Saturday, February 17, 2018


Coming of Age at the End of Nature, offers a collaboration of stories from authors not much older than our cohort, detailing their experiences “coming of age at the end of nature.” What does it mean to come of age at the end of nature? This question caused me to reflect on my own experience growing up with a certain social construction of nature and the different experience of someone half my age in the same situation. I can’t be completely sure what is the world changing and what is my own understanding developing, but the nature I experienced growing up is different from the nature my parents experienced and will differ from what youth after me will experience. The world that was presented to me with distant risk and fear narratives surrounding discussions on species extinction and habitat destruction seems to me to be at a peak. I can always remember being told certain species would disappear in my lifetime and seeing it happening so rapidly is hard to wrap my mind around. The rhetoric is now or never with certain conservation efforts.

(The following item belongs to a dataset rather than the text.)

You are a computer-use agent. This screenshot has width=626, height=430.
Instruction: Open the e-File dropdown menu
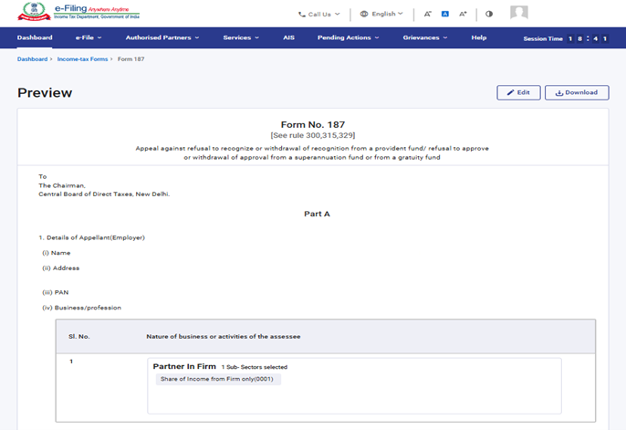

We are in the midst of the sixth great extinction event, cities around the world are running out of water, and the global political economic climate is slowly but surely ticking closer to midnight on the Doomsday clock (Bulletin of Atomic Scientists). How these narratives of the disintegrating ecosystem persist will affect future approaches to environmentalism and nature. We discussed in class the idea that the present may be a pivotal moment in history and I want to believe that is true. Listening to progressive parents offering their children agency, critical thought, and an accurate, equitable approach to knowledge gives me hope that this “end to nature” will give rise to a new beginning as well.